See Vercingetorix. Vercingetorix is puny. Hark! Hear Puny Vercingetorix clank. Wherefore does he clank? It is the clanking of his armour as he marches. Puny Vercingetorix is marching in his armour o’er the hills and far away.
So puny is Puny Vercingetorix that he has fallen behind the other marchers. Yes, there are other marchers. He does not march alone. Puny Vercingetorix is merely one tiny puny cog in a martial host. It is an army, clanking o’er the hills and far away. Puny Vercingetorix is bringing up the rear, having fallen behind, so far behind that even if his vision were piercing he could barely see the host ahead. But he is short-sighted as well as puny. He is short-sighted and has no spectacles, for nobody in the army is allowed spectacles. It is like the court of King George III.
What usually happens when a straggler falls far behind the marching host is that they are waylaid and carried off by marauding bears. There have been countless newspaper reports of such occurrences, most distressing, most distressing. But Puny Vercingetorix, though he is puny and myopic and neurasthenic and prone to terrible fits and something of a halfwit, is nevertheless possessed of a singular quality which, in his current circumstances, is as valuable as a chest crammed with precious stones. Puny Vercingetorix speaks the language of bears, at least the language of the bears that roam these hills far away.
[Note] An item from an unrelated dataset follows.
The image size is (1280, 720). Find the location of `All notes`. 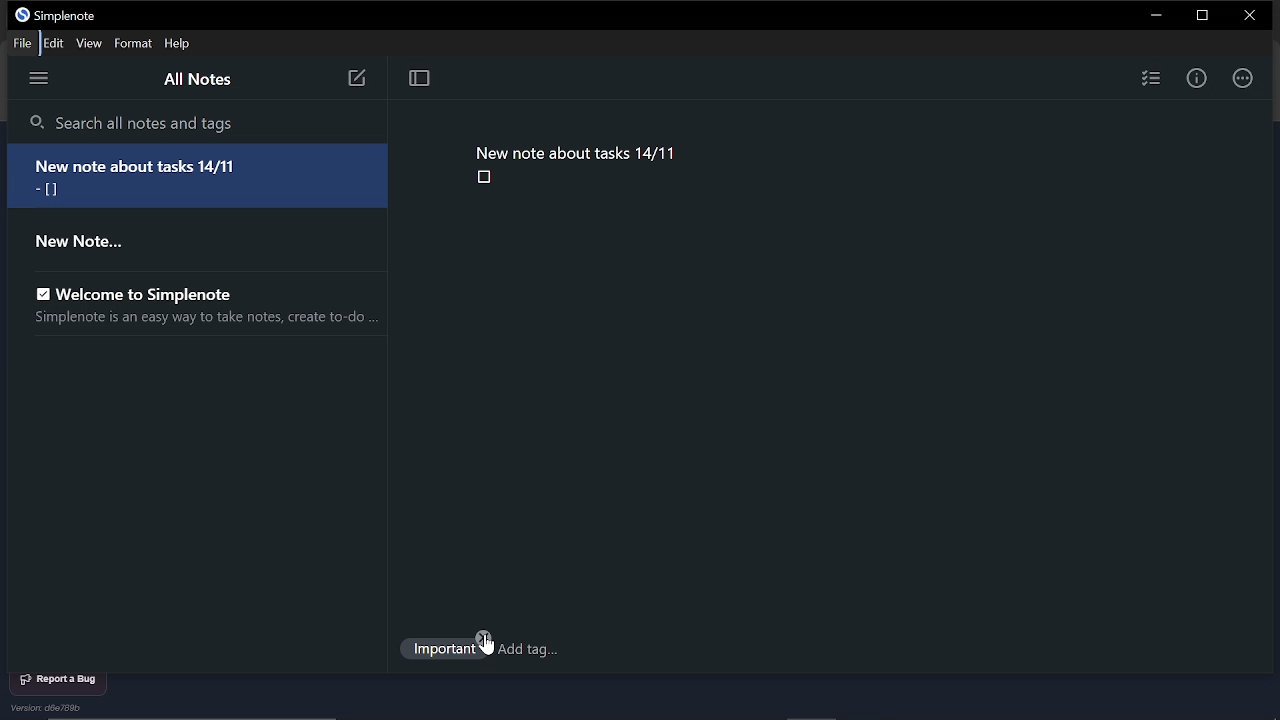

All notes is located at coordinates (197, 82).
He was taught to speak with bears when tiny, attached to a travelling circus.
Now, if as a straggling marcher cut off from the host he is waylaid by bears, Puny Vercingetorix will tilt his head to the appropriate angle, and raise one eyebrow, and make significant passing movements with his hands, and from his throat will erupt the most extraordinary noise. And the bears, rather than carrying him off to their lair, there to do him unimaginable harm, will each of them flop to the ground and flail about, beatific smiles on their faces. In the parlance of Doddy, he will have tickled their funny bones.
Up ahead, the host is clashing with a rival host, an army terrible with banners. Puny Vercingetorix is well out of it. He sits on a clump, and takes from his pouch his curds and whey, and snacks upon them, waiting for bears. It is the first Thursday of the fifteenth century.
And that piece first appeared in the first month of the Year of Our Lord two thousand and fourteen.